Skip every picture, and copy exactly the lines from the one containing "This screenshot has" to the end of the data.

_ _ _ _

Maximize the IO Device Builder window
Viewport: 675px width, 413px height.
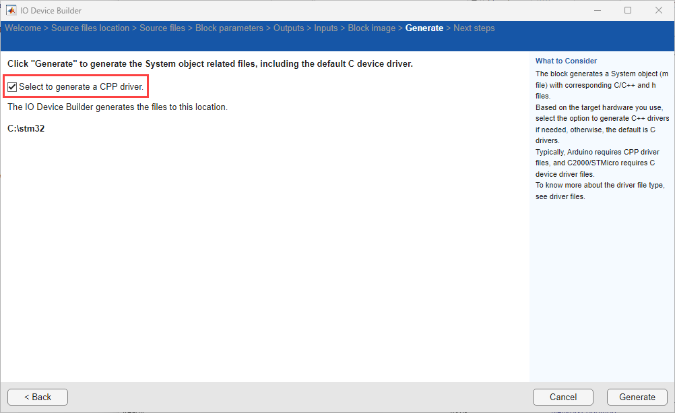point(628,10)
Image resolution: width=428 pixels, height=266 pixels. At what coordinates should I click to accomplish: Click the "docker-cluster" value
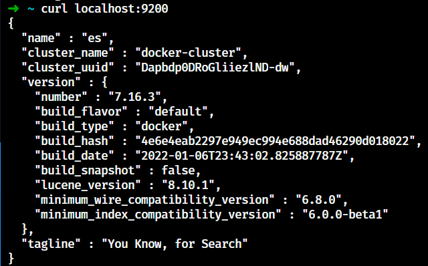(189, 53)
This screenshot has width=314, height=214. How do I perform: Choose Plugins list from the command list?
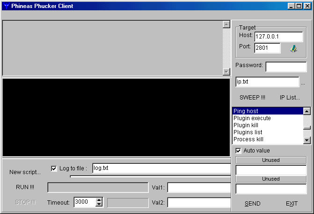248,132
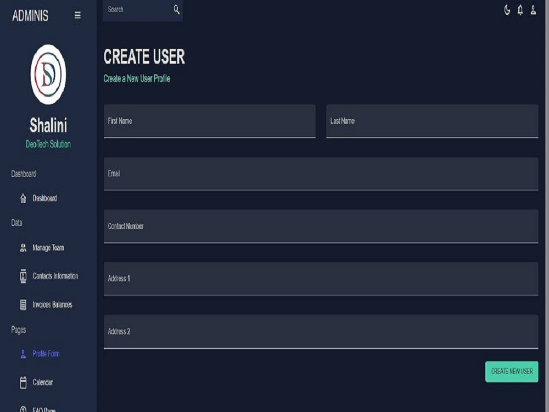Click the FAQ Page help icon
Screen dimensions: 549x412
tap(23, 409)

_ _ _ _

**Solution to this task**:
This screenshot has width=314, height=214. How do I perform: Choose Plugins list from the command list?
248,132
Click the FAQ Page help icon
Screen dimensions: 549x412
tap(23, 409)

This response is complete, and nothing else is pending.